Muğlalı ona, " Vardır elbet. " diye cevap verirken kapının kenarında bizi izleyip dinleyen adamı görmemle şaşırdım. Türker, kaşlarını çatmış sinirli bir şekilde kapının kenarında duruyordu. Ne zamandır buradaydı bilmiyorum ama onu ilk fark eden kişi ben olmuştum.

Komutanin geldiğini devrelerime bikdirmek için, normal bir ses tonuyla " Dikkat " dedim.

Herkes giyinmeyi bırakmış esas duruşa geçmişti. Türker çatılan kaşlarıyla bana baktı ve gözleriyle dışarıyı işaret ederek,
" Barış, gel benimle. İzin defterlerinizi vereyim. " dedi. Sesi sinirli ve hiç olmadığı kadar ciddiydi.
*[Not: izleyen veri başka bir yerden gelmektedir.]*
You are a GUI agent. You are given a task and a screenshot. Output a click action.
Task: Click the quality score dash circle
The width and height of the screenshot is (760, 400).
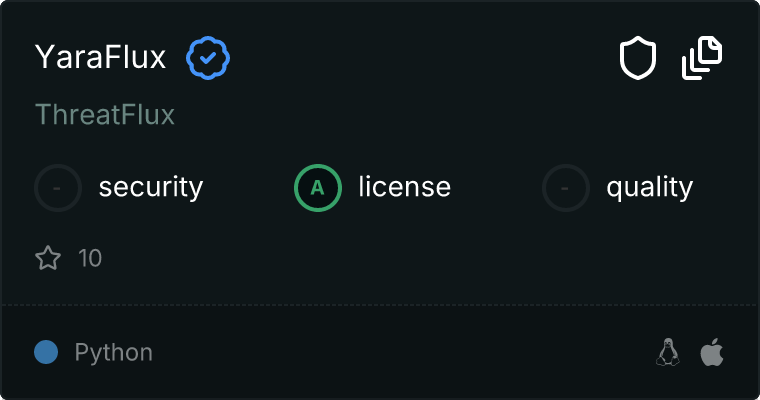point(566,187)
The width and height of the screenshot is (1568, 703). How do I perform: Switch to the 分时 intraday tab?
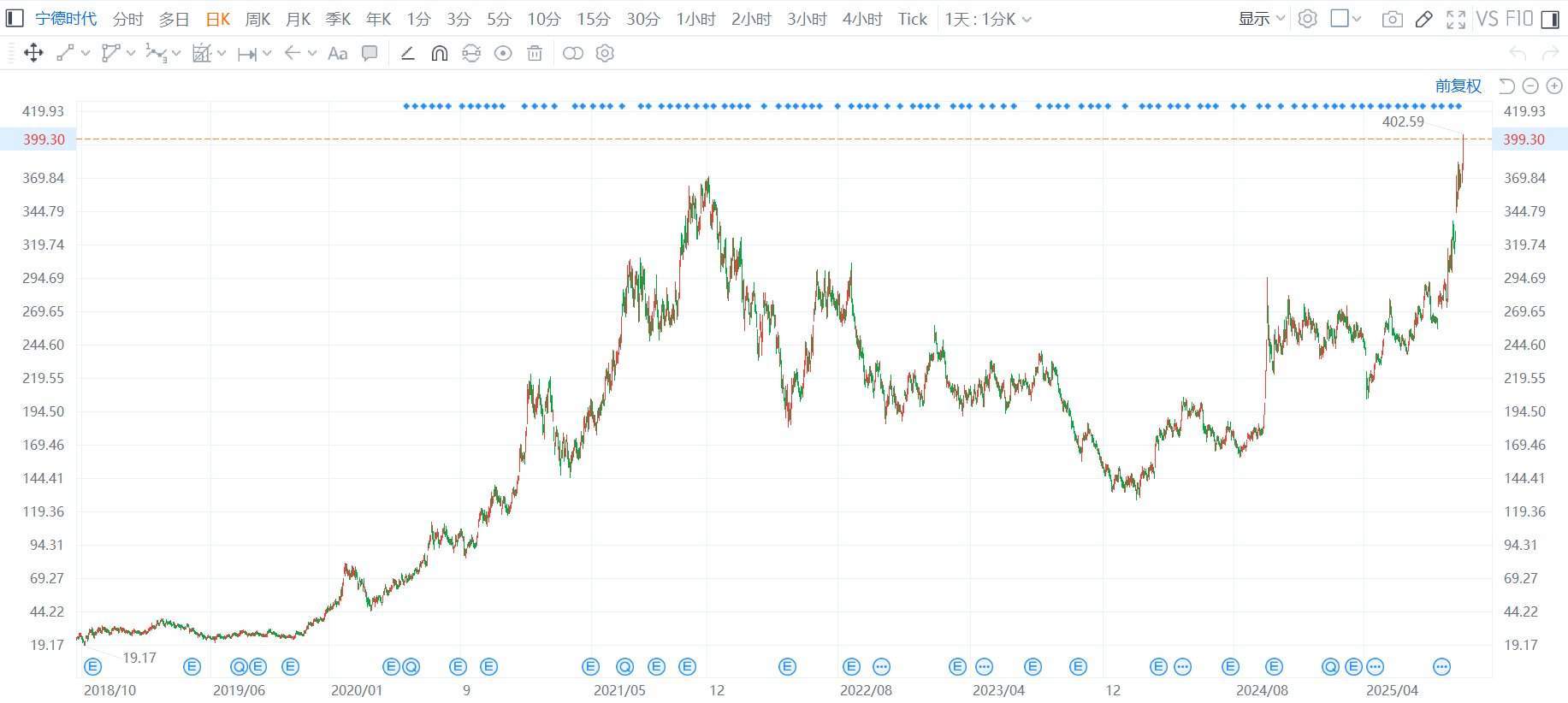click(127, 19)
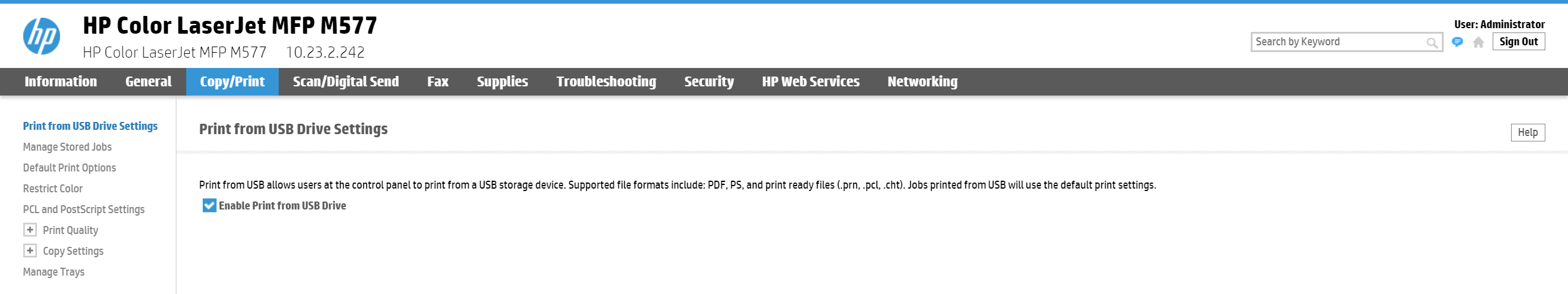Switch to the Networking tab

coord(922,81)
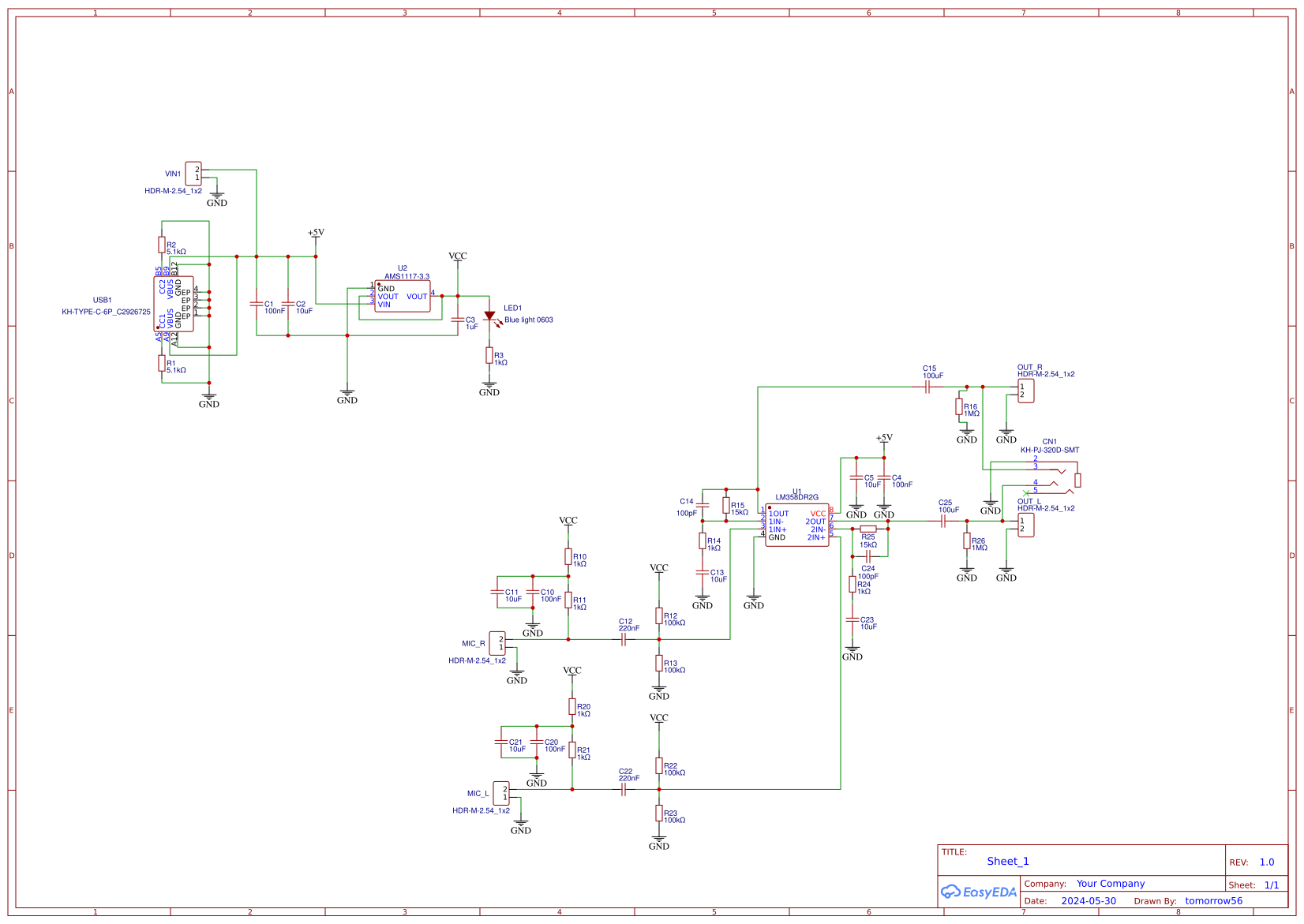The image size is (1304, 924).
Task: Click the USB Type-C connector USB1
Action: point(175,303)
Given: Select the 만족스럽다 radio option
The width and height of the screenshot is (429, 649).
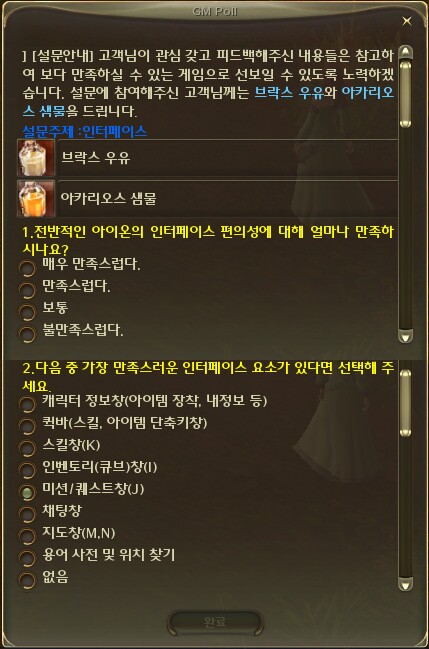Looking at the screenshot, I should [x=27, y=291].
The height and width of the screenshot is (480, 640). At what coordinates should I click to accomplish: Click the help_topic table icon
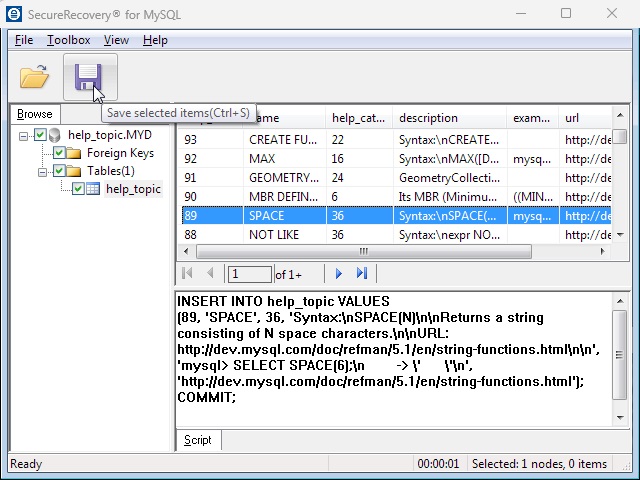[x=93, y=189]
Koğuştan ayrılmış koridorda odasına doğru yürürken bende arkasından onu takip ediyordum. Acaba, geçen ki hasta numarası yaptığımı mı anladı diye düşünmüyor değildim. Çünkü şuanki durduk yere neye sinirlendiğini anlamak mümkün değildi.

Odasına girmiş ve benim içeri girmem için kapıyı tutmuştu. Endişeli bir şekilde suratında ki sinirli ifadeye baktım ve içeri geçtim. Kapıyı kapatıp sağ eliyle yüzünü bir iki kez hızlıca sıvayıp sabır dilendi ve
" Sen niye milletin önünde soyunuyorsun? " diye sordu.

Kaşlarımı çatarak " Pardon? " dedim.

Derin bir nefes alarak tekrar sabır dilendi ve " Yav elin adamı senin vücudunda kıl yok muhabbetti yapıyor. " dedi. Sinirden rengi değişmiş, gözleri büyümüştü.